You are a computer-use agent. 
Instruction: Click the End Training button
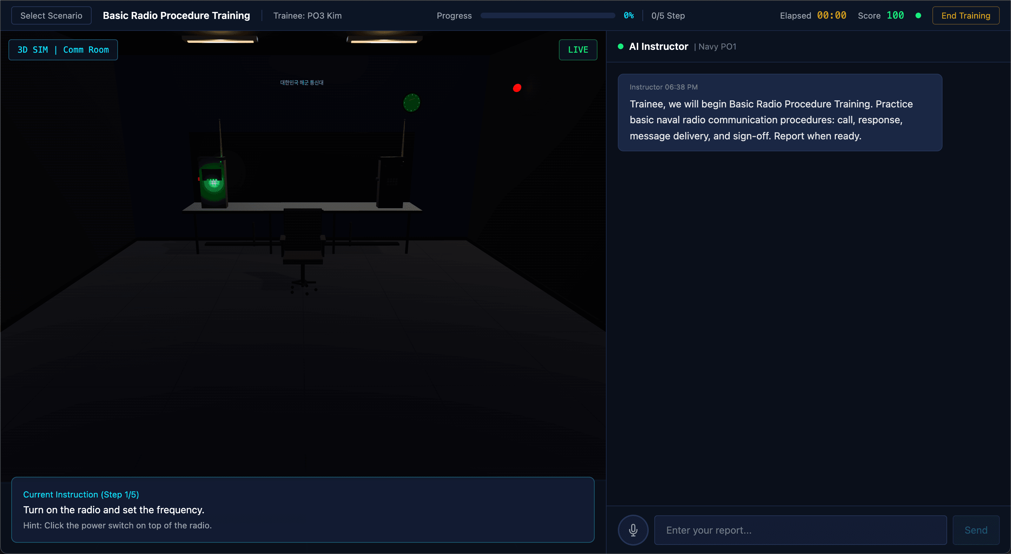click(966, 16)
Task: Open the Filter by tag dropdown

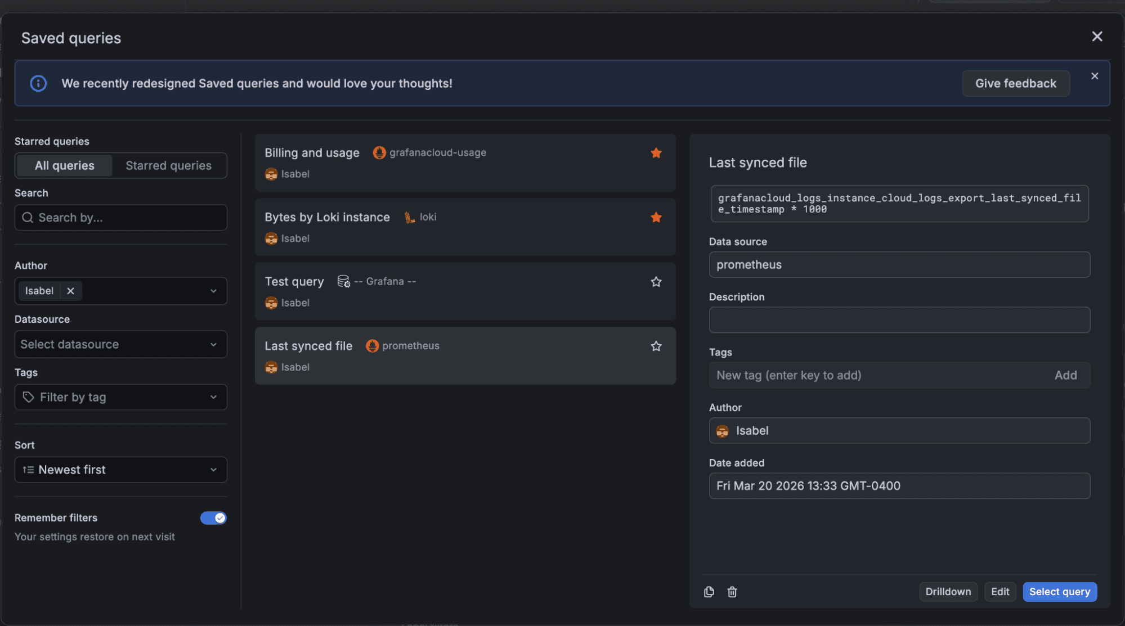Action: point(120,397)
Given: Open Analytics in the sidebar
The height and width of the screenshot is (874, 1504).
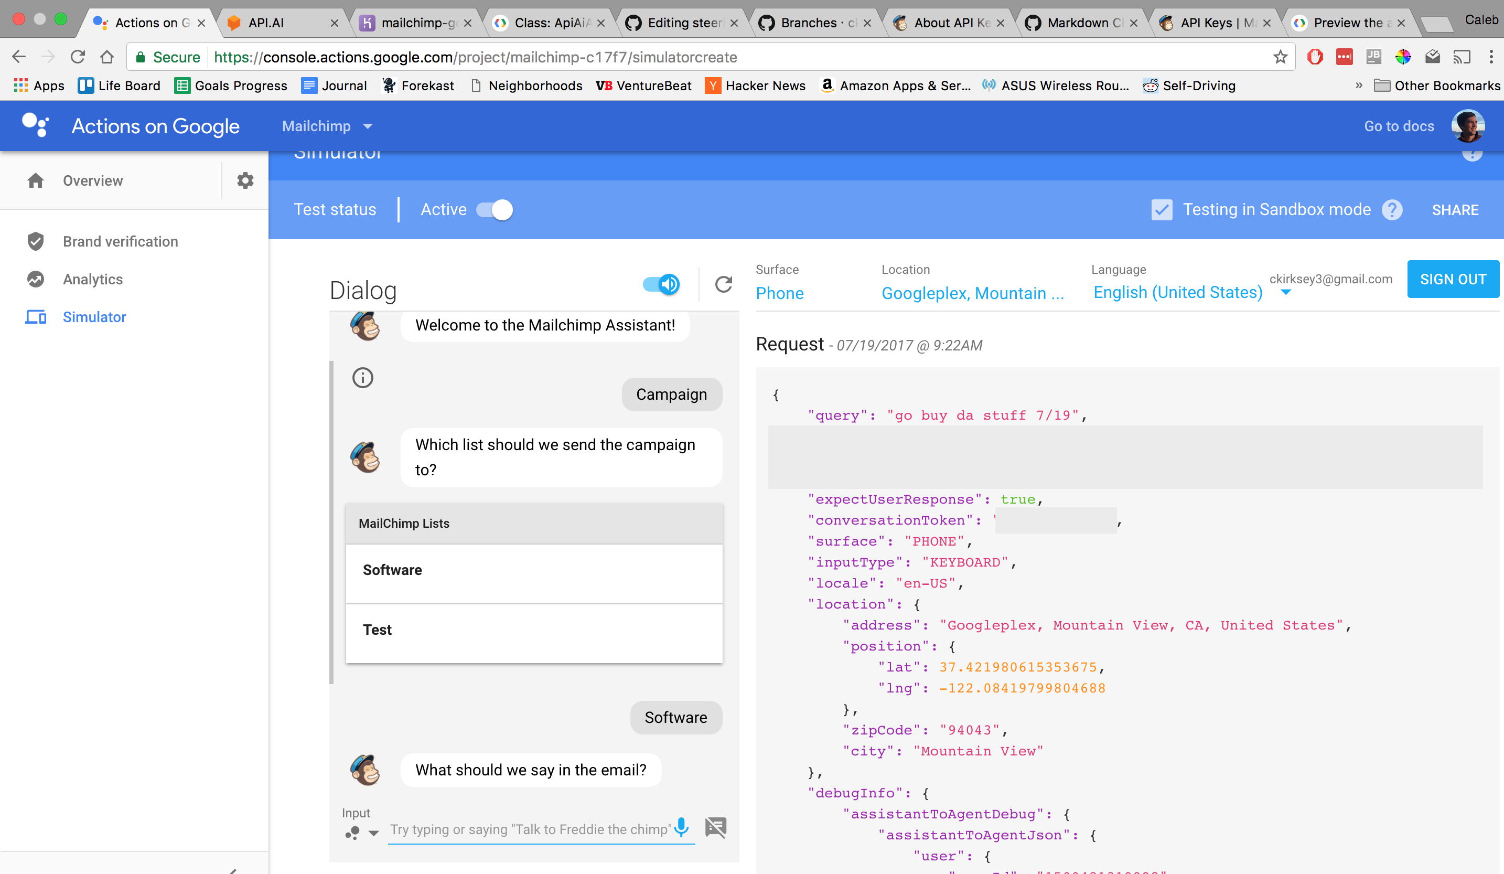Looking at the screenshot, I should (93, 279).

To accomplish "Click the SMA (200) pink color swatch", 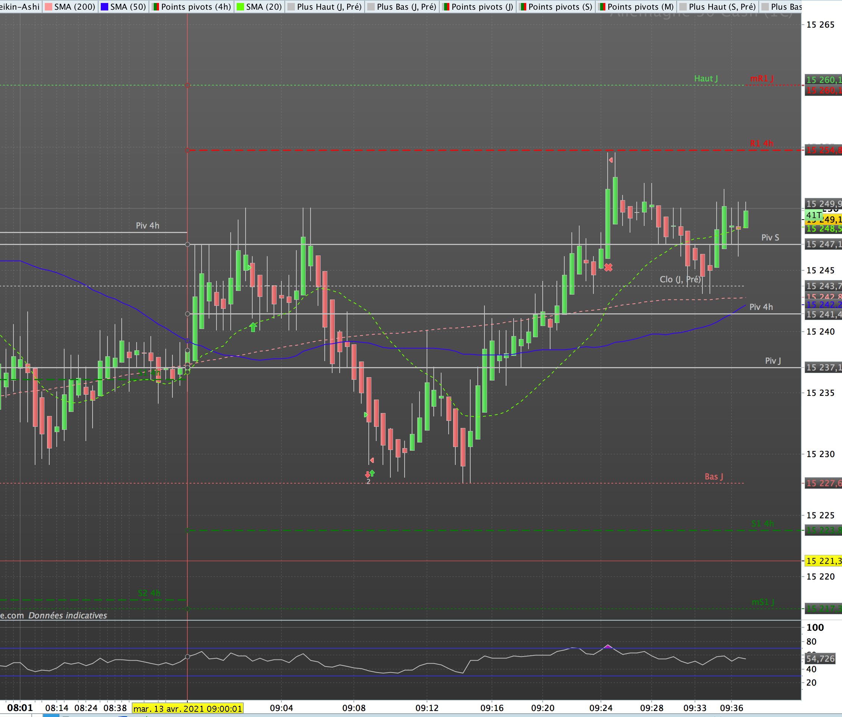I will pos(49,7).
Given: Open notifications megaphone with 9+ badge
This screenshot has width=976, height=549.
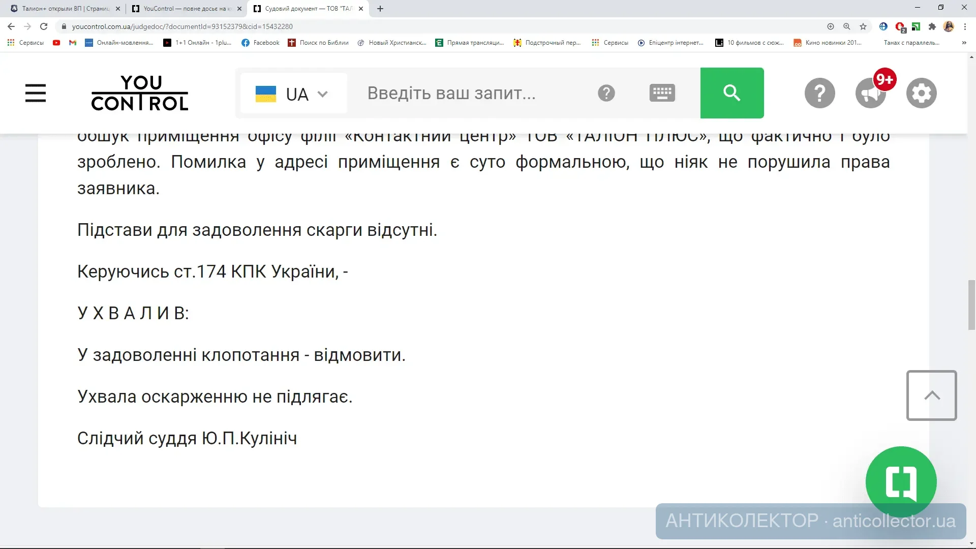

__________________________________________________

Filter these records, keeping every line where the word "Given" occurs.

Given: Open Analytics in the sidebar
Given: Open notifications megaphone with 9+ badge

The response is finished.